以前の中国を知る人は現在の中国人が列に並んでる姿を見るとビックリすると思います。若い人を中心に整然と並びます。これは以前では考えられないことでした。

私の初めての中国経験は出張で海南島だったのですが帰国時の空港での出来事は今でも忘れられません。空港のチェックインカウンターに行ったのですがまず並んでいるのかどうか分からない密集状態でした。よく見ているうちに列らしきものを見付けたのでそこに並んでいました。すると次から次へ人が割り込んできます。当時は中国語が全く分からず、何やら前の人に話しかけながら入っていくので知り合いかな?と思ってされるがままにしていました。でもどんどん入ってくる。これは単なる割り込みだ!と気付いた時には既に搭乗時間の直前になっていて、慌てて人混みにダイブして怒鳴りながらチェックインしました。

バス乗り場でも同じ、全員が密集してダンゴ状態になっていて、バスが来たら全員が入り口に殺到します。満員になっても押し入ろうとするので、運転手が側に人がいるのにドアを閉めて走り出そうとします。電車でも同じ、並びもせず中の人が出る前に押し入ろうとするので降りられない人乗れない人の怒号が飛び交います。

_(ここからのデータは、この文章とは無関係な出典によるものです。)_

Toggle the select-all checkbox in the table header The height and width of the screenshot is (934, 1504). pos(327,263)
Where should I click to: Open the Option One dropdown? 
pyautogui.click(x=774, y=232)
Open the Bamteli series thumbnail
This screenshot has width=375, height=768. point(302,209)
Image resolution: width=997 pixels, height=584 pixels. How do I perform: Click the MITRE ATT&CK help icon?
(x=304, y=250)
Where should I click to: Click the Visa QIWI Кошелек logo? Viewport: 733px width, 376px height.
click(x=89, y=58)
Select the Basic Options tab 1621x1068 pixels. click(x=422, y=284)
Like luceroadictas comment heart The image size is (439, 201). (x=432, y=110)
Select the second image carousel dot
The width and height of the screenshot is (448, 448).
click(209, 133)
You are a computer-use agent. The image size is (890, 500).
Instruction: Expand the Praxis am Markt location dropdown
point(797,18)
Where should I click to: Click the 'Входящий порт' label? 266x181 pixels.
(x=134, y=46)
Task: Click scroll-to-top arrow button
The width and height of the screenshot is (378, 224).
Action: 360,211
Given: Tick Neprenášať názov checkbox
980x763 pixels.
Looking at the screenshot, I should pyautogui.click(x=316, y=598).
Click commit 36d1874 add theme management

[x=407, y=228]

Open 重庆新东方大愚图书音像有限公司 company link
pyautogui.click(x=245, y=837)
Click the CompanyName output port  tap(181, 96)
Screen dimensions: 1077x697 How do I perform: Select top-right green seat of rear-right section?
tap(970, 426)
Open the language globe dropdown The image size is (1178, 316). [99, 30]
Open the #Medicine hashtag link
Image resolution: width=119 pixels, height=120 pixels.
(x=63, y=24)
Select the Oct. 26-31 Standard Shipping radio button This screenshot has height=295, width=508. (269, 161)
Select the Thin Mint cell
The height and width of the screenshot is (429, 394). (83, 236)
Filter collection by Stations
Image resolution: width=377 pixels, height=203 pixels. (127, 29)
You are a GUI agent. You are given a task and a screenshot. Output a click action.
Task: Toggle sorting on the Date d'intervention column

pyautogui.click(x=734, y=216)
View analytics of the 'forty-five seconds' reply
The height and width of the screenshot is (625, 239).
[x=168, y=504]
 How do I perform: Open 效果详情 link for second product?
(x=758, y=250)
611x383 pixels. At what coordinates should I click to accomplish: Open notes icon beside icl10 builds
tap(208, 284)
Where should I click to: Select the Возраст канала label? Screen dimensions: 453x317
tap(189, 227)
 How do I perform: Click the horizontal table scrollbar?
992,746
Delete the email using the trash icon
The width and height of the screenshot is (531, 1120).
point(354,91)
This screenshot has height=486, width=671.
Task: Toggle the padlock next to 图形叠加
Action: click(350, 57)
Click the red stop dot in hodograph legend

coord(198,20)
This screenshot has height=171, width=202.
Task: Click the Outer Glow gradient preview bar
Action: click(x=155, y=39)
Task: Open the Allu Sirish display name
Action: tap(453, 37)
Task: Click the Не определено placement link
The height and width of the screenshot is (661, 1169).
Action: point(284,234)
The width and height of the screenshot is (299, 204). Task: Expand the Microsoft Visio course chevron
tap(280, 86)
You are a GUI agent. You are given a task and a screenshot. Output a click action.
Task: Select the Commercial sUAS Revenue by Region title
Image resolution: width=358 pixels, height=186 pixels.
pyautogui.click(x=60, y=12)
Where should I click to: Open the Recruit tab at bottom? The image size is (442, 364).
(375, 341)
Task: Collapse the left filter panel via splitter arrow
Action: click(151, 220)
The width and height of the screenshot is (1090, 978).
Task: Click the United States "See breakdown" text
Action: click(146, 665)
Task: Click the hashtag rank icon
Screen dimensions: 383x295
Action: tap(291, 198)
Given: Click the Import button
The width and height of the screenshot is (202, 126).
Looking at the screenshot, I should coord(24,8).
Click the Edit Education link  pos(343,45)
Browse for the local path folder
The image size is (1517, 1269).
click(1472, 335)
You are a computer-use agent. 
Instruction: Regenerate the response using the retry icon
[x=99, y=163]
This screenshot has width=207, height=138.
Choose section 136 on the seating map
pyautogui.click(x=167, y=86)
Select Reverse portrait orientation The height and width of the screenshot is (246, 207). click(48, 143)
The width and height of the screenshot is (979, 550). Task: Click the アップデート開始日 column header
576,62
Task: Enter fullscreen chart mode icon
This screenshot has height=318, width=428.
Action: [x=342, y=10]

車の運転も同じ、前に隙ができると我先に頭を突っ込むので全員が身動きが取れなくなり大渋滞。買い物でも同じ、我先に殺到して何やら叫びながら商品を取って買っていくので言葉ができない外国人には太刀打ちできません。イライラして「並べこのバカ!」と日本語で怒鳴り付けたりしていました。もちろん誰も気にする人などいません。

こういう場面に遭遇するたびに笑いや怒りを通り越して「この人たちはいったい何を考えているのだろう?」と思っていました。「運転手がルールを守って整然と運転できるようになったら中国は発展するだろう」と思っていました。

しかし考えてみると、そう遠くない過去の中国は並んでいても自分の番は永遠に来ない社会だったのです。自分のものはどんなことでもして自分で勝ち取らないと死んでしまいます。こういう時代を経験した人は我先に殺到するというのが当たり前の習慣になっていたのです。そう考えると、今でも年配の田舎の人は割り込んだりしますが許す気になれます。今では並んだらちゃんと自分の番が来る社会になりましたので、これからマナーはどんどん向上していくことでしょう。